> _How to complete this task_
Can you transcribe every record below exactly as it appears?

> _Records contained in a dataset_

Content starts

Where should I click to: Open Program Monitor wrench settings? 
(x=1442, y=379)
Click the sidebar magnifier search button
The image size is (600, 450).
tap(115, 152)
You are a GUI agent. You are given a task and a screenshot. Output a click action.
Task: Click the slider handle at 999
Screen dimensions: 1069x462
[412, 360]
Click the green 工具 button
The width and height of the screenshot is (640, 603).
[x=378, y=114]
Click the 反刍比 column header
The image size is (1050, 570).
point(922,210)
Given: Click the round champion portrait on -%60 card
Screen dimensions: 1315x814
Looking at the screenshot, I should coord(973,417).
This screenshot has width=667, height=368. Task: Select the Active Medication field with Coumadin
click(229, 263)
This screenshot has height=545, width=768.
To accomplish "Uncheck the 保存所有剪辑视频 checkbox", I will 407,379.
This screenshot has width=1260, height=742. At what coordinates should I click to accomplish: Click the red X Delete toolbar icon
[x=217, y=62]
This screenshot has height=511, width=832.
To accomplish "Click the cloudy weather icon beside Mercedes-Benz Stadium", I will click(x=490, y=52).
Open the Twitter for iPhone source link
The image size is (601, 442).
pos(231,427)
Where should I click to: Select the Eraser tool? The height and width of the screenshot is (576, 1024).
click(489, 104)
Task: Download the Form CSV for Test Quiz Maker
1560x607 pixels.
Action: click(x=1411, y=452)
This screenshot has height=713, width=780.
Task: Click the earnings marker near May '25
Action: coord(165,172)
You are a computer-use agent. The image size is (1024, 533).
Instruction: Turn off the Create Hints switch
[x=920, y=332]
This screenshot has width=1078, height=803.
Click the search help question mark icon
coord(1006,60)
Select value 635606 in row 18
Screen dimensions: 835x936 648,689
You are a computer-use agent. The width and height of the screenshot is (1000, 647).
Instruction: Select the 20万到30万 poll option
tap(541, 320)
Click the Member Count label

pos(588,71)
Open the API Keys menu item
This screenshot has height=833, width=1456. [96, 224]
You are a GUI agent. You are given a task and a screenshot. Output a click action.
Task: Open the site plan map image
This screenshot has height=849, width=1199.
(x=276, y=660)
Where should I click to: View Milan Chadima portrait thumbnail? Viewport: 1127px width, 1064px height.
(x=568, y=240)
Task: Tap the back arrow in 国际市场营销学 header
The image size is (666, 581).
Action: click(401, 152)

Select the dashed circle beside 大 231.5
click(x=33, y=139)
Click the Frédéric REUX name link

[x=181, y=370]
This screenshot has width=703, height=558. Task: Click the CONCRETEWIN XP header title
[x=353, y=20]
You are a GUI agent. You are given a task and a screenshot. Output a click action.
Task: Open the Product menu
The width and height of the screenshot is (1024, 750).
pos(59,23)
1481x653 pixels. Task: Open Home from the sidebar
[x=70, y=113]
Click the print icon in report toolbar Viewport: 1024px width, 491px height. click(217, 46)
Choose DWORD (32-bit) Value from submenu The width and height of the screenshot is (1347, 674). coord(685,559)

Content ends

> _Task result_
Where should I click to: Open Program Monitor wrench settings? 
(x=1442, y=379)
Click the sidebar magnifier search button
The image size is (600, 450).
tap(115, 152)
You are a GUI agent. You are given a task and a screenshot. Output a click action.
Task: Click the slider handle at 999
Screen dimensions: 1069x462
[412, 360]
Click the green 工具 button
The width and height of the screenshot is (640, 603).
[x=378, y=114]
Click the 反刍比 column header
The image size is (1050, 570).
point(922,210)
Given: Click the round champion portrait on -%60 card
Screen dimensions: 1315x814
Looking at the screenshot, I should coord(973,417).
This screenshot has width=667, height=368. Task: Select the Active Medication field with Coumadin
click(229, 263)
This screenshot has height=545, width=768.
To accomplish "Uncheck the 保存所有剪辑视频 checkbox", I will 407,379.
This screenshot has width=1260, height=742. At what coordinates should I click to accomplish: Click the red X Delete toolbar icon
[x=217, y=62]
This screenshot has height=511, width=832.
To accomplish "Click the cloudy weather icon beside Mercedes-Benz Stadium", I will click(x=490, y=52).
Open the Twitter for iPhone source link
The image size is (601, 442).
pos(231,427)
Where should I click to: Select the Eraser tool? The height and width of the screenshot is (576, 1024).
click(489, 104)
Task: Download the Form CSV for Test Quiz Maker
1560x607 pixels.
Action: click(x=1411, y=452)
This screenshot has height=713, width=780.
Task: Click the earnings marker near May '25
Action: coord(165,172)
You are a computer-use agent. The image size is (1024, 533).
Instruction: Turn off the Create Hints switch
[x=920, y=332]
This screenshot has width=1078, height=803.
Click the search help question mark icon
coord(1006,60)
Select value 635606 in row 18
Screen dimensions: 835x936 648,689
You are a computer-use agent. The width and height of the screenshot is (1000, 647).
Instruction: Select the 20万到30万 poll option
tap(541, 320)
Click the Member Count label

pos(588,71)
Open the API Keys menu item
This screenshot has height=833, width=1456. [96, 224]
You are a GUI agent. You are given a task and a screenshot. Output a click action.
Task: Open the site plan map image
This screenshot has height=849, width=1199.
(x=276, y=660)
Where should I click to: View Milan Chadima portrait thumbnail? Viewport: 1127px width, 1064px height.
(x=568, y=240)
Task: Tap the back arrow in 国际市场营销学 header
The image size is (666, 581).
Action: click(401, 152)

Select the dashed circle beside 大 231.5
click(x=33, y=139)
Click the Frédéric REUX name link

[x=181, y=370]
This screenshot has width=703, height=558. Task: Click the CONCRETEWIN XP header title
[x=353, y=20]
You are a GUI agent. You are given a task and a screenshot. Output a click action.
Task: Open the Product menu
The width and height of the screenshot is (1024, 750).
pos(59,23)
1481x653 pixels. Task: Open Home from the sidebar
[x=70, y=113]
Click the print icon in report toolbar Viewport: 1024px width, 491px height. click(217, 46)
Choose DWORD (32-bit) Value from submenu The width and height of the screenshot is (1347, 674). coord(685,559)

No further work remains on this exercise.